Le schéma qui se précise dans la perspective, surtout, des prochaines élections présidentielles comporte un certain nombre de risques qu’il convient de prendre au sérieux. Un scrutin mal maîtrisé serait en effet une source de tensions qui pourraient précipiter le pays dans l’inconnu et lui feraient courir des risques élevés de déstabilisation.
Le candidat qui occupe aujourd’hui l’essentiel de l’espace public tient sa force du soutien de l’actuel président de la République et de la bienveillance supposée de…la France.
Au-delà des considérations politiciennes, mises en avant par ses adversaires politiques, il importe plus de s’interroger sur la dynamique politique qu’il serait en mesure d’insuffler au pays. En tant qu’acteur remarqué de la scène politique depuis la Conférence nationale et personnalité de premier plan du régime depuis une dizaine d’années, les Nigériens ont pu se faire une idée sur l’homme et sa façon de faire politique.
Très peu de Nigériens croient à une compétition électorale sincère, car les Pouvoirs ont pris l’habitude d’utiliser l’administration pour obtenir les résultats à leur avantage.
L’absence actuelle de tout débat contradictoire ternirait, si elle devait se poursuivre, la qualité de cette élection. C’est même la santé politique du pays qui pourrait en pâtir en mettant à nu un processus démocratique qui peine à survivre au réflexe autocratique encore largement répandu au sein de la classe dirigeante. Par ailleurs l’opposition prend un risque considérable en tardant à se mettre en ordre de bataille. Son silence pourrait être interprété par ses potentiels soutiens comme un aveu d’impuissance devant une élection qu’elle considérerait « déjà jouée à l’avance ».

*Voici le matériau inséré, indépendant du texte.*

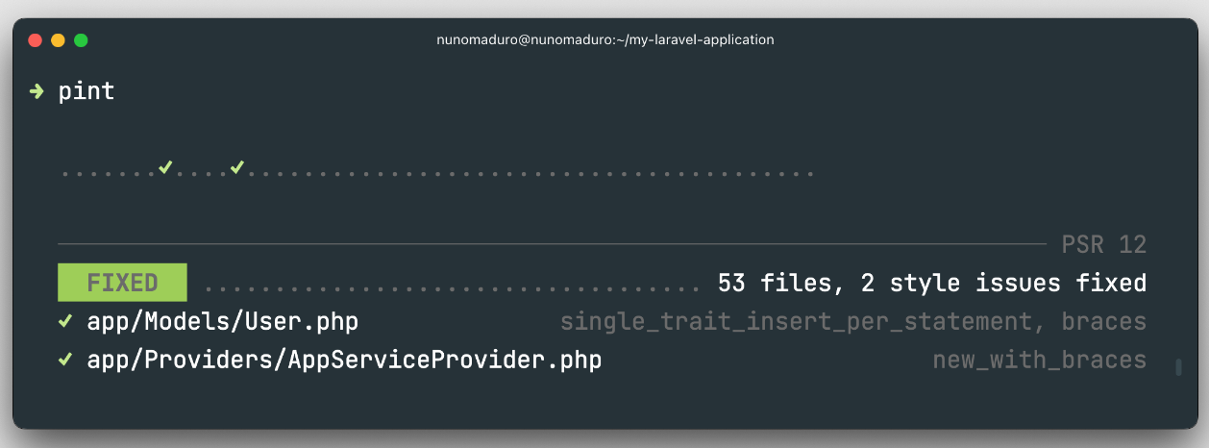
Task: Click the checkmark beside app/Models/User.php
Action: (x=65, y=321)
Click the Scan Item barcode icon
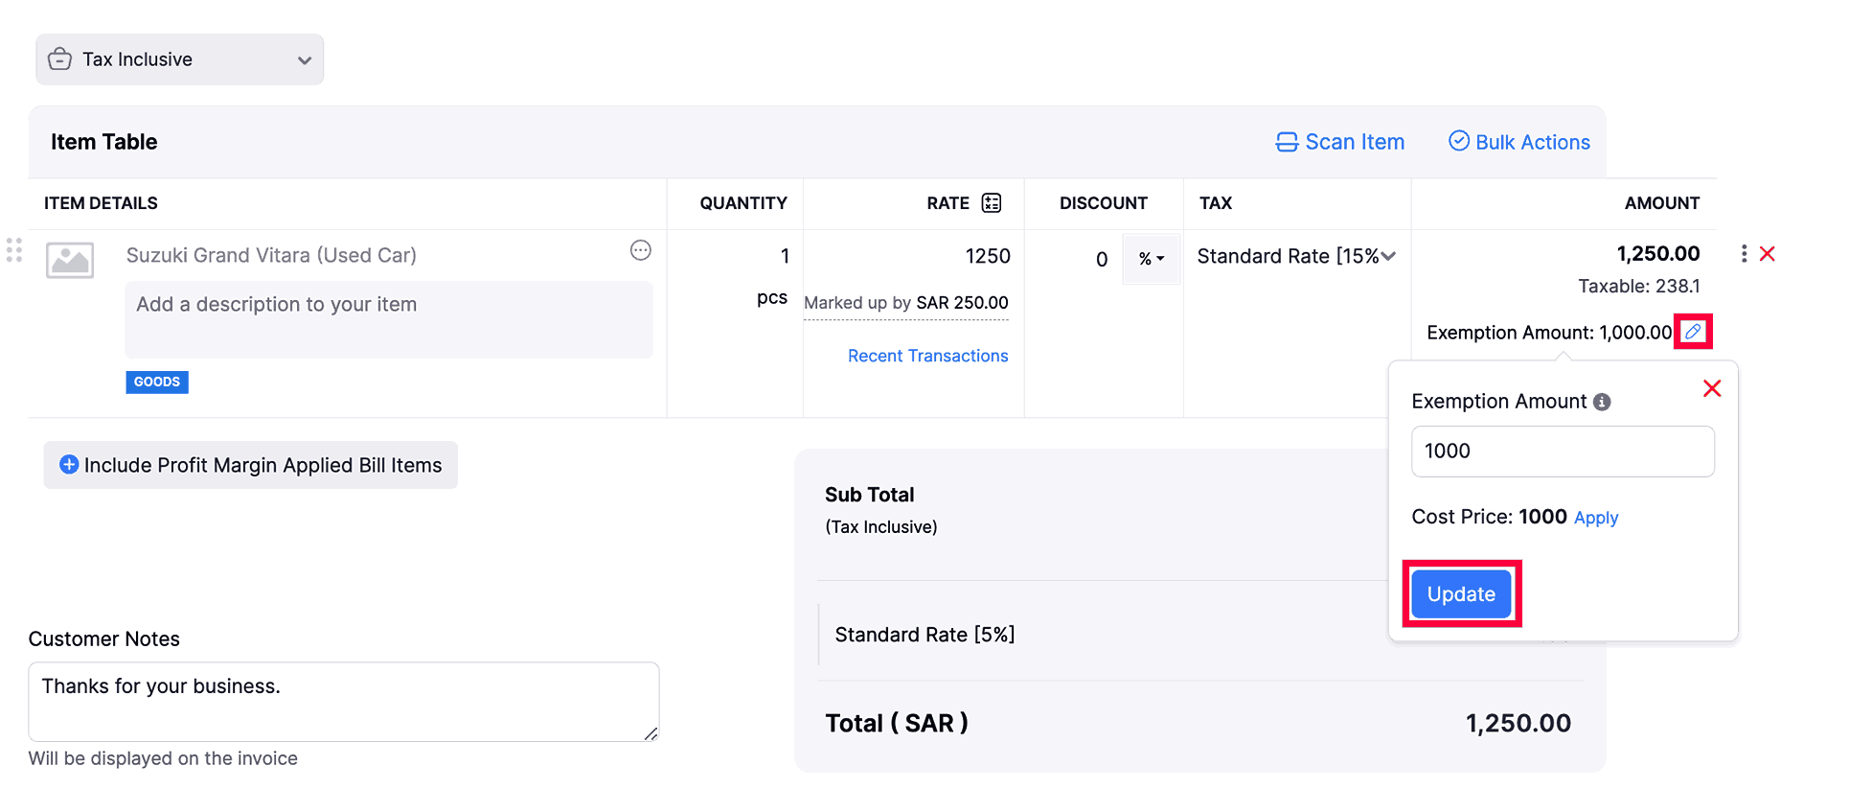 (1286, 142)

Il devient donc urgent de sortir de la situation actuelle qui rappelle l’époque des candidats uniques présentés par des partis-Etat dans une sorte de folklore politique par trop éloigné de la volonté du peuple et de l’esprit démocratique.
Le Niger a besoin d’un accompagnement international veillant à ce que certains agendas locaux ne finissent par créer un désordre politique dommageable à la cohésion et à la stabilité du pays. Les ressorts institutionnels de l’Etat ne semblent pas avoir la capacité d’éviter certaines dérives qui pourraient exacerber les crispations communautaires. La tendance hélas humaine à abuser de son pouvoir dès lors qu’il ne rencontre aucune opposition, ont créé ces dernières années un climat qui a atrophié le débat politique.
Le respect des équilibres fondamentaux qui font la réalité nationale devrait être la ligne rouge que tout candidat se garderait de franchir. Cette considération devrait se situer au-dessus des querelles partisanes souvent entretenues par les partis politiques.
Il revient à présent à l’ensemble de la classe politique de se ressaisir et d’offrir au pays des perspectives autres, à même de le sortir de la léthargie qui le maintient, depuis 10 ans au dernier rang du classement du Programme des nations unies pour le développement (PNUD). Cela ne pourra se faire sans un nouvel élan patriotique animé par des acteurs politiques libérés de tout esprit sectaire et apte à une pratique politique moins clivante.
La configuration politique actuelle au Niger nécessite une très grande vigilance de la communauté internationale. Il est important que les Nigériens dans leur diversité perçoivent la détermination des partenaires internationaux du pays à exiger des élections véritablement libres et transparentes. L’intérêt que la communauté internationale portera aux prochaines élections nationales et locales constituera un indicateur significatif de son implication pour la stabilité et le renforcement de la crédibilité et de l’autorité de l’État.
Une trop grande bienveillance envers le Pouvoir en place risquerait d’être contre-productive, si des limites claires ne sont pas mises aux velléités totalitaires souvent exacerbées dans ce type de circonstances. Cette tendance devrait être découragée et contenue dans des proportions acceptables pour ne pas défigurer le processus électoral et délégitimer les résultats qui en sortiraient.
Le contexte sécuritaire et l’accélération actuelle de l’Histoire, commandent une nouvelle attitude adaptée non seulement aux attentes des populations, mais également aux réalités géopolitiques qui placent le Niger au centre d’enjeux colossaux qui le dépassent. Il semble par conséquent impératif que certaines querelles soient mises en sourdine et que la classe politique sache prioriser les urgences et optimiser le peu de moyens du pays pour lui éviter un naufrage qui n’est pas aussi loin que d’aucuns l’imaginent.
Les suites à donner à l’audit du ministère de la Défense et au dernier rapport de la Cour des comptes seraient des signaux significatifs quant à la volonté des autorités actuelles de crédibiliser l’institution judiciaire et de donner aux Nigériens l’espoir de sortir de cette culture de l’impunité qui gangrène le système politique et bride toute chance d’amorce de développement.